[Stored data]
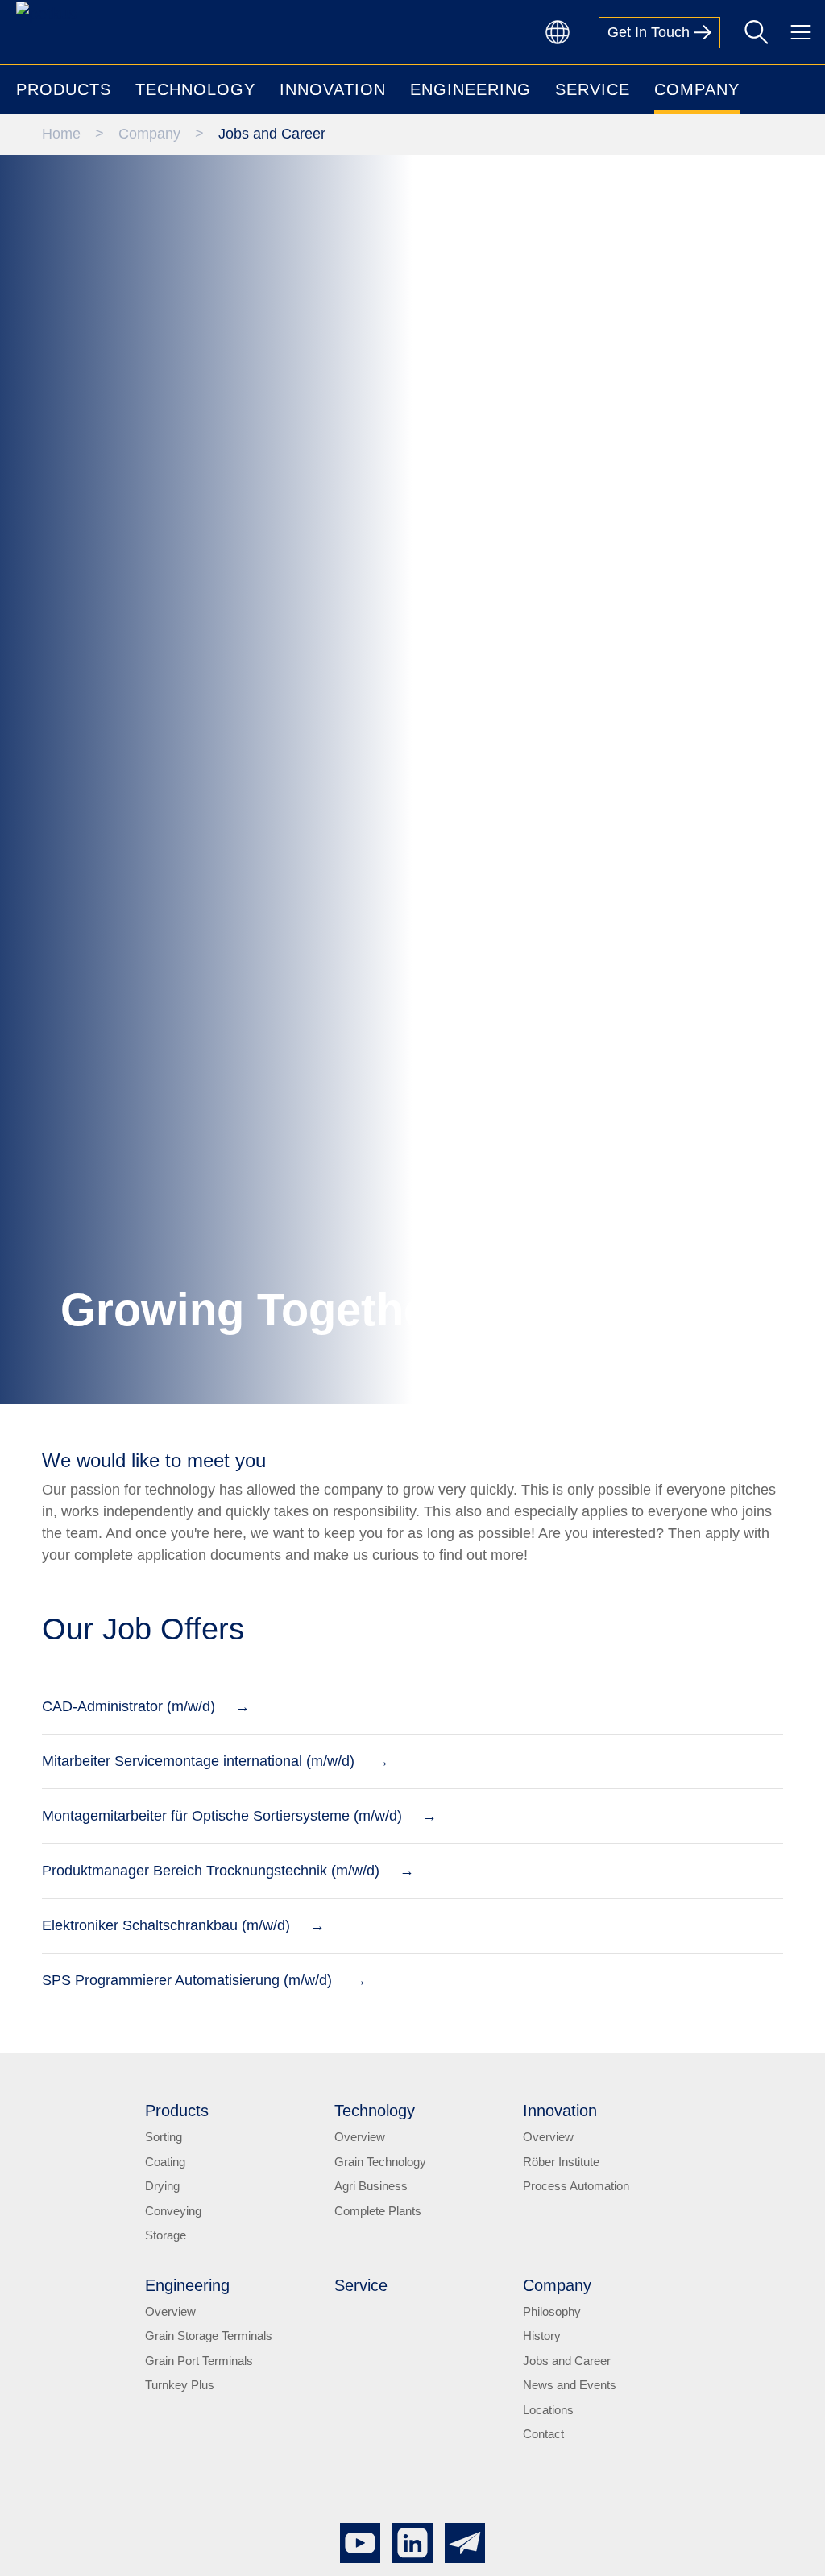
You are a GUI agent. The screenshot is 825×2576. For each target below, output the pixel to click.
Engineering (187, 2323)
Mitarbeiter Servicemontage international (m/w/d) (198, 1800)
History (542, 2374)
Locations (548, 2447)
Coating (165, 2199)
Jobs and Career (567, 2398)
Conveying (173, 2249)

--- EXERCISE REQUIREMENTS ---
Retype the records in full. Do not carry over the images.

--- WRITTEN ANSWER ---
You are a GUI agent. The screenshot is 825×2576. For each target below, output the pixel to click.
Engineering (187, 2323)
Mitarbeiter Servicemontage international (m/w/d) (198, 1800)
History (542, 2374)
Locations (548, 2447)
Coating (165, 2199)
Jobs and Career (567, 2398)
Conveying (173, 2249)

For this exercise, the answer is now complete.